HellogoodbyeTheir tour may be entitled The Two Months of Spring Break Tour ’99!, but the average concert goer at Hellogoodbye’s sold-out show was probably still eating glue and learning how to ride a bike in 1999. The mostly teenage audience and their accompanying chaperone parents gave the awkward illusion of living in one of the band’s songs. As the California boys sang of young love and overcoming adolescent angst and parental control, the energetic teenybopper crowd sang along as their parents glared.

Matching the high-energy level set by opening act Boys Like Girls, Hellogoodbye gave a non-stop electric performance that did not last long enough. They played all their hits, including the power-pop radio hit “Here (In Your Arms),” but with their set lasting less then an hour it seemed rushed. A standout highlight was a remix to “All of Your Love,” which added a darker, intense sound contrasting the band’s typical upbeat, candy hits.

With high voltage hits like “Stuck to You,” “Bonnie Taylor Shakedown…2K,” and “Shimmy Shimmy Quarter Turn,” it was impossible to fight not only the fun dance beats, but also the unrestrained youthful enthusiasm of the crowd.

When the mood down shifted to some of the group’s slower tunes like “Dear Jamie…Sincerely Me,” “Baby, It’s Fact,” and “Oh, It Is Love” the crowd cooled down too, not missing a lyric and singing right along with lead singer Forrest Kline. For “Oh, It Is Love,” Kline commanded the stage solo as he sang and strummed on his guitar the simple love ballad until the final verse, when the rest of the band joined in for a vigorous ending pumping the energy back up.

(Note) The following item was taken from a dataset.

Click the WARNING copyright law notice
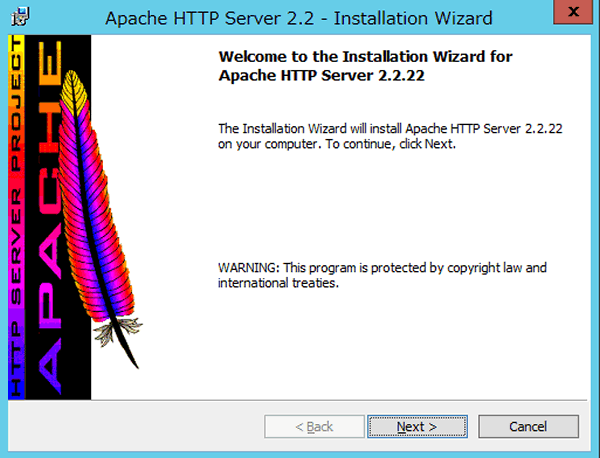 (382, 269)
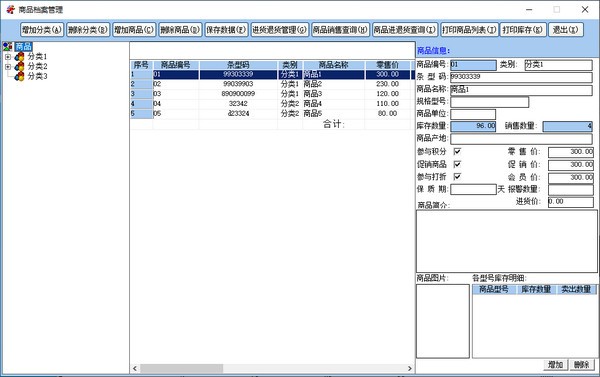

Hellogoodbye ended their set with the driving power hit “Here (In Your Arms),” in which they provided the instrumentation as the crowd proudly belted every word, in turn drowning out the vocals of Kline and the group. After wrapping up their abridged set, the band returned for an encore of “Touchdown Turnaround (Don’t Give Up on Me).” The high school themed power anthem of chasing the unattainable crush provided the perfect ending for the show and a great beginning for the audience’s summer vacation.